Sticky: BlueFox President To Open Office in U.S.

Gail Chiasson, North American Editor

Guillaume de la Tour, president and majority owner of BlueFox, wants to win the U.S. market with the company’s unique offerings.

Guillaume de la Tour

Guillaume de la Tour

But, realizing that the best way to reach a market is to be present, where he can explain and manage the day-to-day operations, this Frenchman is picking up, lock, stock and barrel, moving with his family to San Francisco, and setting up a U.S. office near Los Gatos in the Silicon Valley.

This does not mean that he’s abandoning the European market where the six-year-old company has established itself solidly as a digital out-of-home content provider with such clients as JCDecaux, Intermarché, Carrefour, numerous banks and many more.

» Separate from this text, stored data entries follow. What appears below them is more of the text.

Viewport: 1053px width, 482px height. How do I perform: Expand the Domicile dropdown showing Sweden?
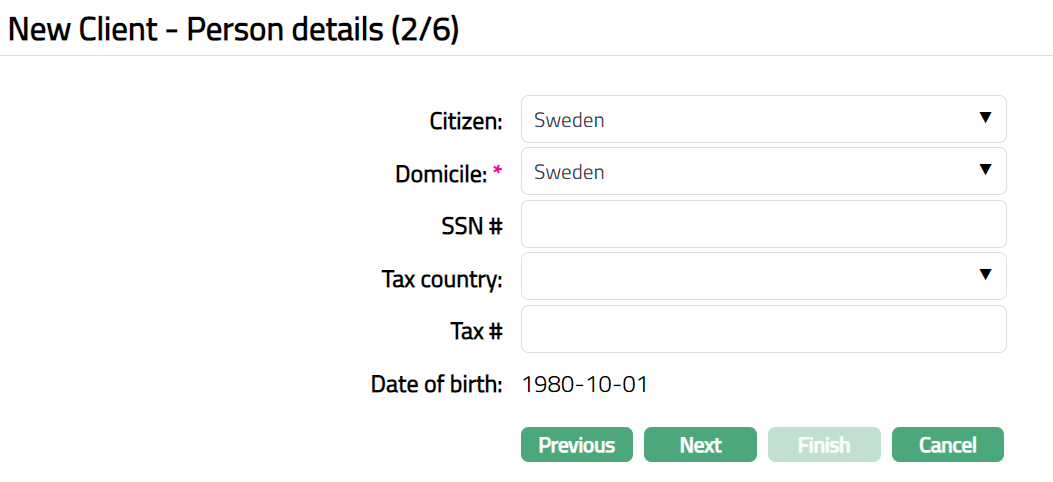750,172
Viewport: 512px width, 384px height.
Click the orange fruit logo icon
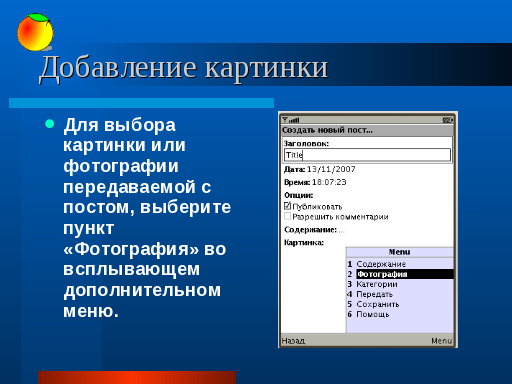point(35,32)
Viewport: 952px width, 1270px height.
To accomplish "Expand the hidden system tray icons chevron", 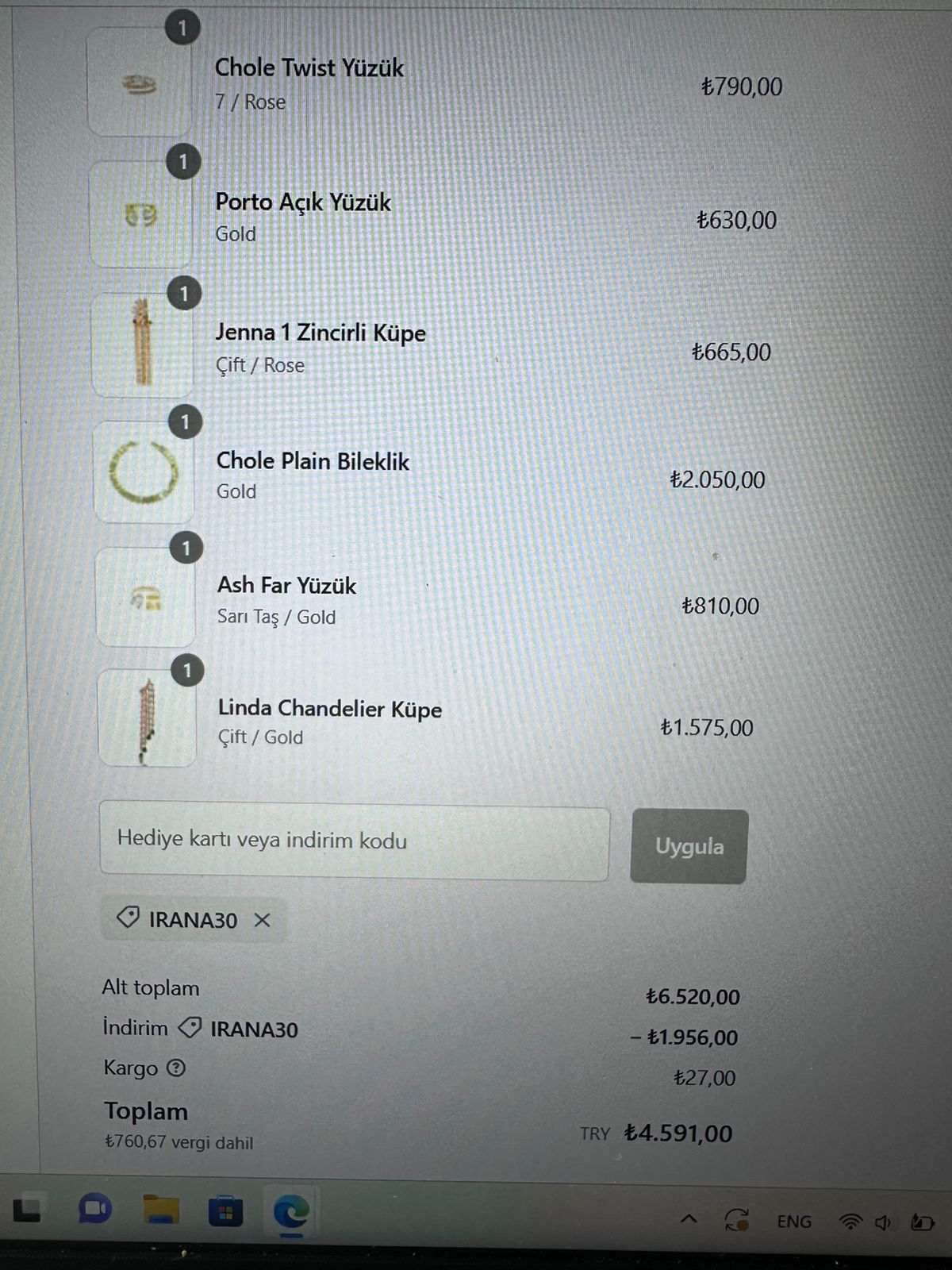I will (x=689, y=1218).
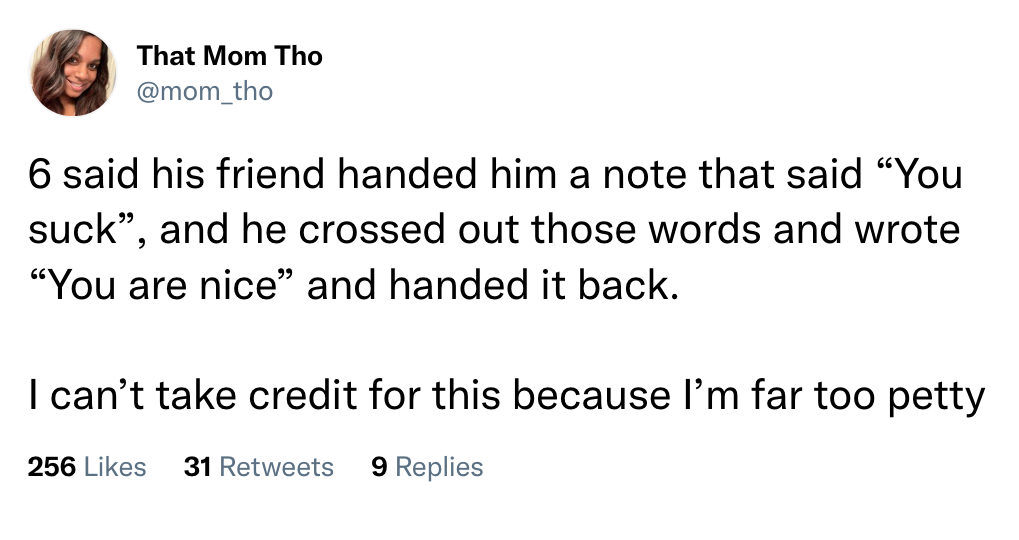Open the @mom_tho handle link
This screenshot has width=1019, height=540.
[x=205, y=91]
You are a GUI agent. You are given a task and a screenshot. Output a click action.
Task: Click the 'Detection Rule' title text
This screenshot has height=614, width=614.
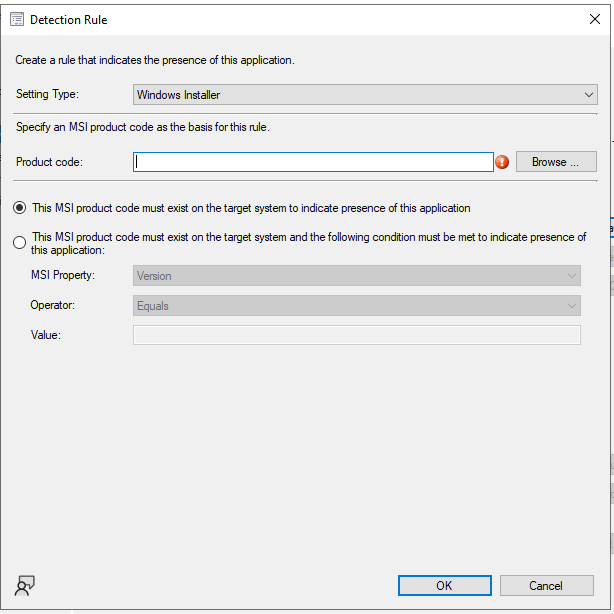pos(69,19)
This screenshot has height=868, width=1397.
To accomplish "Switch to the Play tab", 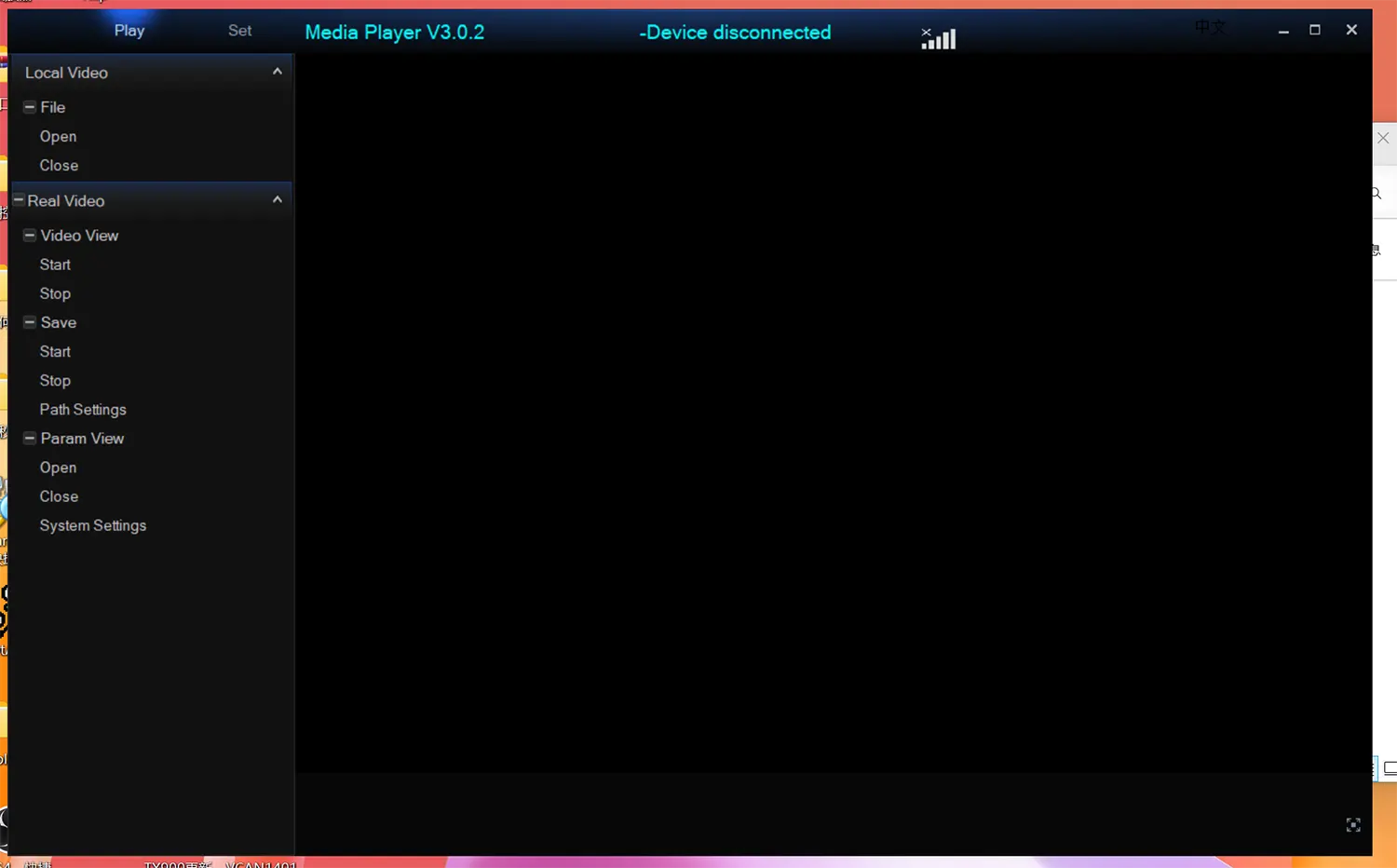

Rather, he has reorganized the company at the top, where German-born Andrea Levot takes over as CEO Europe with offices in Rennes (France) and Utrecht (The Netherlands). Dutch-born Michiel Verschoor is head of graphism and IT as well as head of management in the Netherlands office. And Frenchman Vladimir Aubin is sales manager, Europe.

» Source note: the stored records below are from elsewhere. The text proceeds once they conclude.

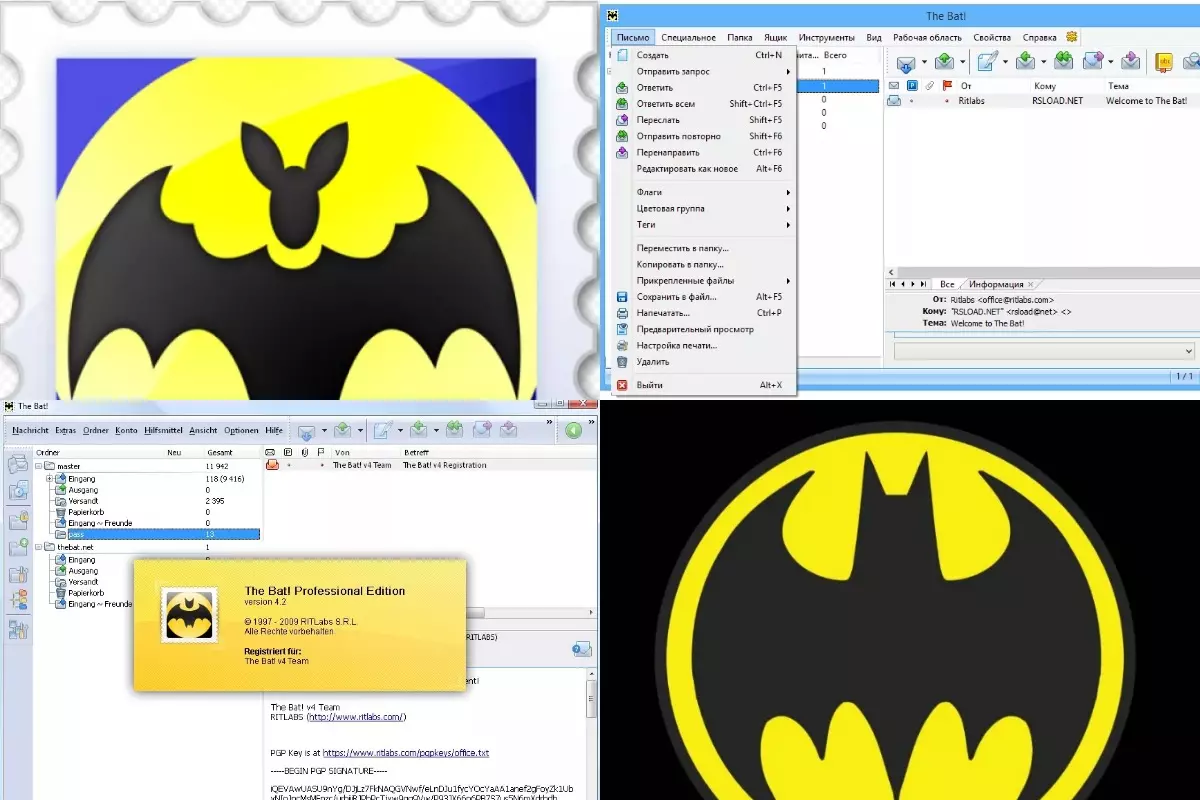Click the yellow address book icon in Russian toolbar
This screenshot has width=1200, height=800.
(1164, 62)
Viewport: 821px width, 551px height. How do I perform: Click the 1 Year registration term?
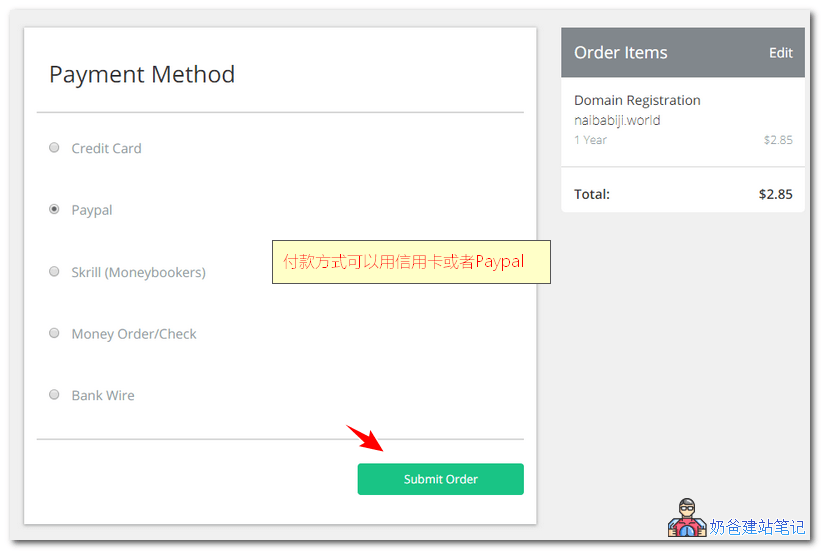pyautogui.click(x=590, y=140)
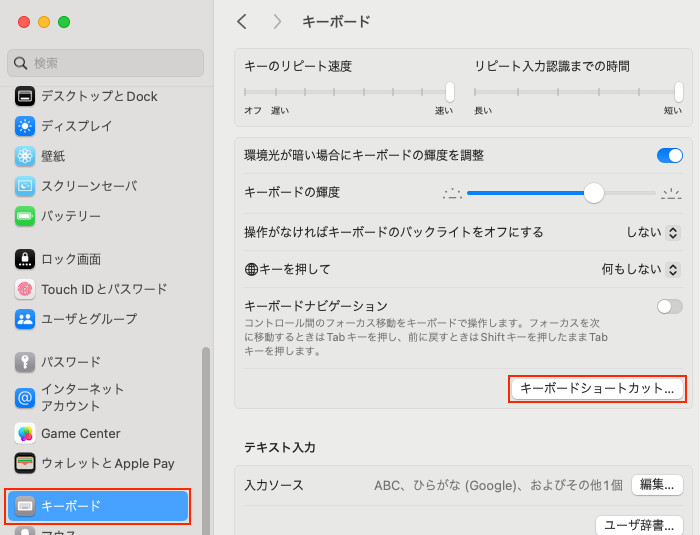Image resolution: width=700 pixels, height=535 pixels.
Task: Click the デスクトップとDock sidebar icon
Action: (x=25, y=96)
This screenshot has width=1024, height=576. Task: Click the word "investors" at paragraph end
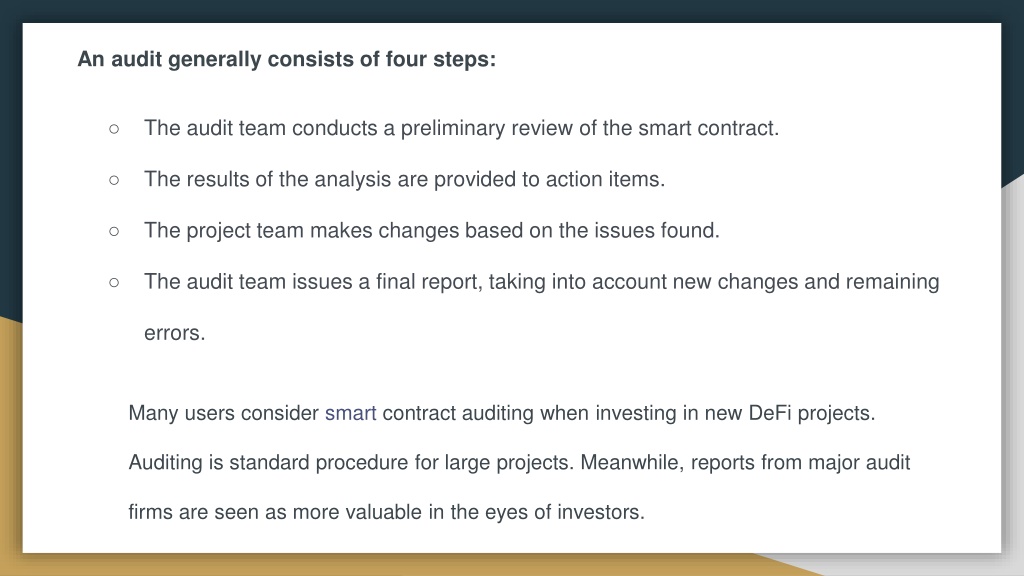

And you can bet that the peripatetic. de la Tour will be still piling up airline points crossing the Atlantic.

Andrea Levot

Andrea Levot

But de la Tour has been planning this move for a year and he’s putting his heart and soul into building in the U.S. market. An active member of OVAB Europe, he’s already also planning to become a member of the Digital Place-based Advertising Association.

This isn’t BlueFox’s first venture into the U.S.. The company opened a small one-man office in Miami two years ago.

“It was too early, we weren’t ready, and having a one-person operation was too slow and not the way to go,” de la Tour admits. “We realized that we had to be present, to become well-known. Even though we already have clients in the U.S., we feel that to grow here, it’s best that the president be present.”

Consequently, de la Tour moves to the U.S. in mid-August, and expects to be building staff by November and December.

“Our aim is to have a complete team in the U.S. as we have in Europe,” says de la Tour, who sold a telecom business before founding BlueFox with several retired investors. “At that time, I studied the markets and saw that digital out-of-home was an emerging market, it was growing, and that everything was possible.There was lots of opportunity.”

And, he says, “While content is king, distribution is gold.”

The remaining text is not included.